Research

The research programme of the ISB focuses on identifying and managing the health effects of radiation exposure.

Exposure to ionizing radiation is required during many medical procedures, both to diagnose and to treat disease. The art of the clinician is in balancing the potential benefits against possible harmful effects when using radiation. Whilst good clinical practice ensures that no unnecessary exposures are made, there are possibilities to increase the effectiveness of the exposures and to restrict the exposure of critical tissues.

However, a number of critical issues must be resolved before these goals can be achieved.

Research question 1: What emergent chronic health effects of radiation (therapy) do we not yet know about, and what is their cause?

Problem: Emergent pathophysiologies. The development of late health effects is a concern for long-term cancer survivors treated with radiation therapy who represent the largest and most important group of radiation-exposed people. The same concerns exist for individuals exposed to lower doses of radiation in the workplace, from diagnostic imaging and from environmental releases. Whilst a focus has always been on cancer as a late health effect the appearance of non-cancer diseases of the heart and immune system is now established. Evidence is growing for radiation-induced increases in metabolic disease /diabetes, cognition and vascular diseases outside the heart.

ISB Research: Using in vitro and in vivo models we aim to identify the pathogenic mechanisms responsible for these non-cancer effects. We postulate that damage to the endothelial cell system, to mitochondria and to the integrity of stem cells all contribute to the development of these chronic diseases.

Research question 2: Are radiation-induced health effects at different doses due to a cellular DNA damage response, a tissue level stress response, or a mixture of both?

Problem: Mechanisms of radiation-induced health effects.   The way in which radiation causes long-lasting damage to health has been assumed to be due to a combination of cell killing and the accumulation of mutations in the DNA. This hypothesis can no longer be upheld which may lead to a fundamental new evaluation of risk estimation and optimization procedures in all medical applications of radiation.  Indeed, our studies on the effect of different radiation doses show a discontinuous response in transcription and translation.  The effects at lower doses indicate that an inflammation/stress type response predominates, whilst at higher doses the response is that of stress plus DNA damage.
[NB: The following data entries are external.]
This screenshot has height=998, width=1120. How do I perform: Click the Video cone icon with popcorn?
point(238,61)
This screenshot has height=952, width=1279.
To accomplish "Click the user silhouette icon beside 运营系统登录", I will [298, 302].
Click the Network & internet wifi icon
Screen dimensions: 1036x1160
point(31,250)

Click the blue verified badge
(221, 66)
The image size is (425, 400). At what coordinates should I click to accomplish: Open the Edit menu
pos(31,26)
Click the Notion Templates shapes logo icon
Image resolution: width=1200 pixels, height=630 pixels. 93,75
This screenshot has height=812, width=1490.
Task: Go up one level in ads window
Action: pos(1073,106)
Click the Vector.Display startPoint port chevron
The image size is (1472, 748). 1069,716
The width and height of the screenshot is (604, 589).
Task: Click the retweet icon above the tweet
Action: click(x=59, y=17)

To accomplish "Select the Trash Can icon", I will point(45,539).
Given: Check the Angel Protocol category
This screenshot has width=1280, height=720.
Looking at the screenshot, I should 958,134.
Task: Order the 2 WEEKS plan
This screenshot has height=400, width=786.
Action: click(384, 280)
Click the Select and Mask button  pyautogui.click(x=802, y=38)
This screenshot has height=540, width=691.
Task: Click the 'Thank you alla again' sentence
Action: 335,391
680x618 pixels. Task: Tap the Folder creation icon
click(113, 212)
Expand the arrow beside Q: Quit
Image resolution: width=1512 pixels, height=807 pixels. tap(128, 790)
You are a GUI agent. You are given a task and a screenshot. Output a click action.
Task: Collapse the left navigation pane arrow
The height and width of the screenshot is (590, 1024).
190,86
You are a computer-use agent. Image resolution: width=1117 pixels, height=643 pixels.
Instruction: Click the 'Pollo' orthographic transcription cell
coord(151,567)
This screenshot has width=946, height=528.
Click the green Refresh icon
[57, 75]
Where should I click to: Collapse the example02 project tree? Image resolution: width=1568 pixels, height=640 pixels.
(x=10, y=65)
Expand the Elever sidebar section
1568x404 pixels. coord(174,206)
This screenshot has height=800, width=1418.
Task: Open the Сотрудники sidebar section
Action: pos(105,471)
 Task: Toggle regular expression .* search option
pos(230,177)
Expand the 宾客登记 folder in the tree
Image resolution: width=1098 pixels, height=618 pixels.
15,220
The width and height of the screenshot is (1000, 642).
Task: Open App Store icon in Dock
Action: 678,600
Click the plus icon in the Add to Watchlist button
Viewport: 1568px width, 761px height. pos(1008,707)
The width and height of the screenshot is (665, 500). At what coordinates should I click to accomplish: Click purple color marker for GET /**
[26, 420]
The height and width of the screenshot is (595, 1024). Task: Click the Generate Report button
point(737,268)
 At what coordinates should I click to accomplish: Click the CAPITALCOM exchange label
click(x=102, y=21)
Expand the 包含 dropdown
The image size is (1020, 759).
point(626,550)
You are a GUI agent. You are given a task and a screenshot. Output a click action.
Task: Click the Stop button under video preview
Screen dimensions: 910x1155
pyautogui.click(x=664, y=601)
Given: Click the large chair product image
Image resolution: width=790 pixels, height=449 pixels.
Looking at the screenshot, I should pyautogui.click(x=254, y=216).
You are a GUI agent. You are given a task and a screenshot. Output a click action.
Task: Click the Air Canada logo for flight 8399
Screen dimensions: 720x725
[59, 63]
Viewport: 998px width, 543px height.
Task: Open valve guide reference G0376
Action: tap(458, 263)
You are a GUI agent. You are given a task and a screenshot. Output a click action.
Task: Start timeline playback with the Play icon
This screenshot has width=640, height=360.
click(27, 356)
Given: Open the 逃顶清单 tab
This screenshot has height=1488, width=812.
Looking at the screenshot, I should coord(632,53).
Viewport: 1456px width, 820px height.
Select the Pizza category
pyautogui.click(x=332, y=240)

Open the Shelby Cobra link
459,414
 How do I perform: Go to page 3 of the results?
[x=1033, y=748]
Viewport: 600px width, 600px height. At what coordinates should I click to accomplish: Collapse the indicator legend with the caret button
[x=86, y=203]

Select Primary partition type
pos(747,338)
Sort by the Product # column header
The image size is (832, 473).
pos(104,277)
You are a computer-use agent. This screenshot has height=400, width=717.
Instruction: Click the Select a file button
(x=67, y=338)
ISB research:  Our experimental approach is to use in vitro and in vivo (both animal and clinical) models to define the interactions between radiation and the non-coding transcriptome, the DNA methylome and the chromatin histone epigenome, as well as the proteome and exosome. Our long-term goal is to create a predictive systems model of dose-dependent responses, in particular at the individual level where genetic variation/mutation can alter the response.  The basis of this model will be that effects of radiation at the tissue level involves an orchestrated response of multiple cells in exposed and non-exposed tissues.

 Research question 3: Can we modulate the radiation response to sensitize tumours to radiation, and does this spare normal tissue?  

Problem:  More effective radiation therapy: Radiation therapy is extraordinarily effective in the control of cancer. The normal cells that surround a tumour are sensitive to radiation. Therefore the radiation applied to the tumour must be restricted by the need to preserve adjacent tissues. Minimizing local damage by technical means has proven very effective, but biological approaches to improve effectiveness are in their infancy. Additional problems are the acquisition of resistance to radiation during treatment, and unpredictable hypersensitivity of some patients, leading to cessation of treatment.

ISB research:  We propose that differentially modulating the radiation responses of tumour and normal tissues will provide an effective way to increase individual therapy success. We are developing small molecule drugs, lentiviral vectors and engineered exosomes to influence the radiation response.